Police in the Cayman Islands recorded 3,408 road collisions last year across the three islands, 151 more than in 2024.. The increase translates to a 5% rise in crashes, but the toll on lives was lower: only six crashes were fatal in 2025, down from eleven fatal crashes the year before, when 14 people were killed.. Injuries told a more complicated story—27 people were seriously hurt and more than 300 sustained minor injuries.
The picture emerging from the 2025 Crime and Traffic Statistical Report is one of stubborn risk. There is “no let-up,” as Police Commissioner Kurt Walton described the pattern during a Wednesday press conference, pointing to underlying pressures on day-to-day road safety enforcement.
A central issue was capacity.. Walton said the Traffic and Roads Policing Unit currently has 15 officers, while he argued the ideal number would be closer to 30.. With an average of nine crashes a day and 65 crashes a week, the enforcement gap becomes easier to understand, and last year’s enforcement activity fell by 33%.. Even so, police still handled 6,877 traffic infractions, a drop of 12% from 2024—an indication that fewer resources were matched by fewer recorded enforcement actions.
The report also shows where the danger concentrates.. Speeding topped the list of offences, with 2,162 speeding-related summonses.. More than 60% of drivers caught were travelling over the limit by at least 15mph, a threshold that often turns routine mistakes into life-changing collisions.. DUI charges were also part of the broader risk profile: police charged 277 people for driving under the influence in 2025, down 1% from the previous year.. Of those charged, 65% were found to be double the legal limit (the limit is now 0.070mg/l), and 25% were three times or more above it.
Misryoum understands what these figures mean on the ground: the reduced number of deaths does not automatically mean roads are getting safer in day-to-day practice.. Serious and minor injuries can still strain families, employers, and medical services, and they often signal that the collision ecosystem—speed, alcohol, and enforcement—has not been fully brought under control.

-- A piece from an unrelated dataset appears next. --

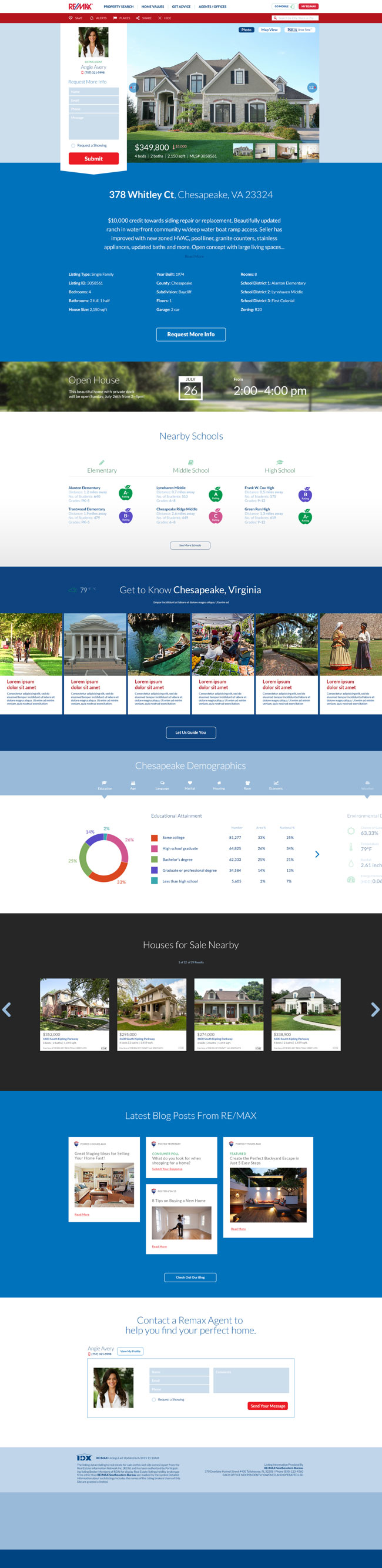Go to next houses for sale nearby
This screenshot has height=1568, width=382.
[375, 1010]
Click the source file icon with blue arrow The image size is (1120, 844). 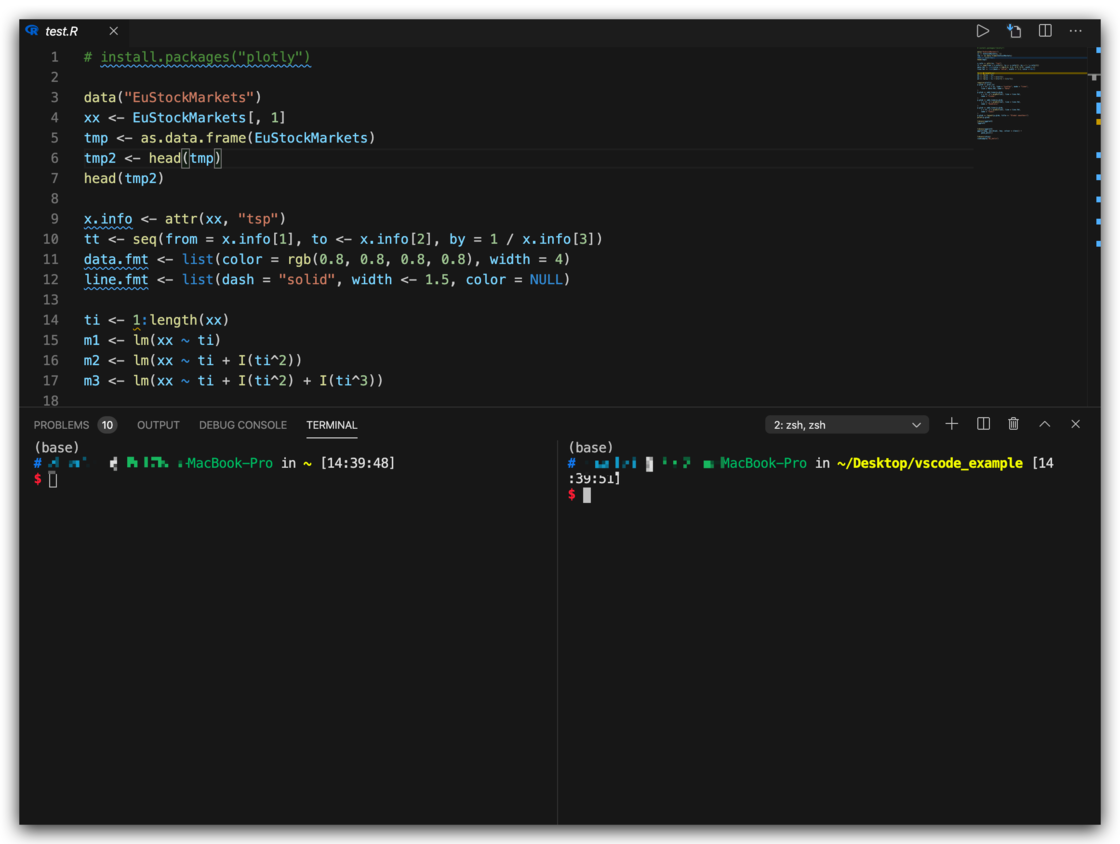[x=1014, y=31]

There is, however, a tangible example of what targeted changes can do.. Working with the National Roads Authority (NRA), police helped see traffic dividers installed along the ‘Spotts Straight’ section of Shamrock Road.. That stretch has long had a reputation for danger.. In 2024, six people were killed there, but last year there were no road deaths on that specific segment.. Walton credited the dividers with preventing dangerous overtaking, an approach that suggests engineering measures can reduce the most lethal behaviours—even when enforcement staffing is stretched.
Walton stressed that partnerships will be necessary to keep shrinking the gap between crash counts and the number of fatalities.. He called for stronger collaboration across government agencies and said he wants to bolster the officer numbers to improve enforcement.. He also pointed to recruiting and developing specialists—such as forensic crash investigators—to strengthen the investigation of serious crashes, where understanding contributing factors can guide better prevention strategies.
The wider implication is that Cayman’s road safety effort may be at an inflection point.. If enforcement continues to lag behind crash volume, deaths could rise again, even if specific locations improve through infrastructure changes.. At the same time, the data on alcohol and speeding suggests the problem is not only about how many patrols exist, but whether drivers consistently face consequences for risky choices.. Misryoum will be watching whether future reports show enforcement capacity recovering and whether projects like traffic dividers spread beyond known high-risk sections.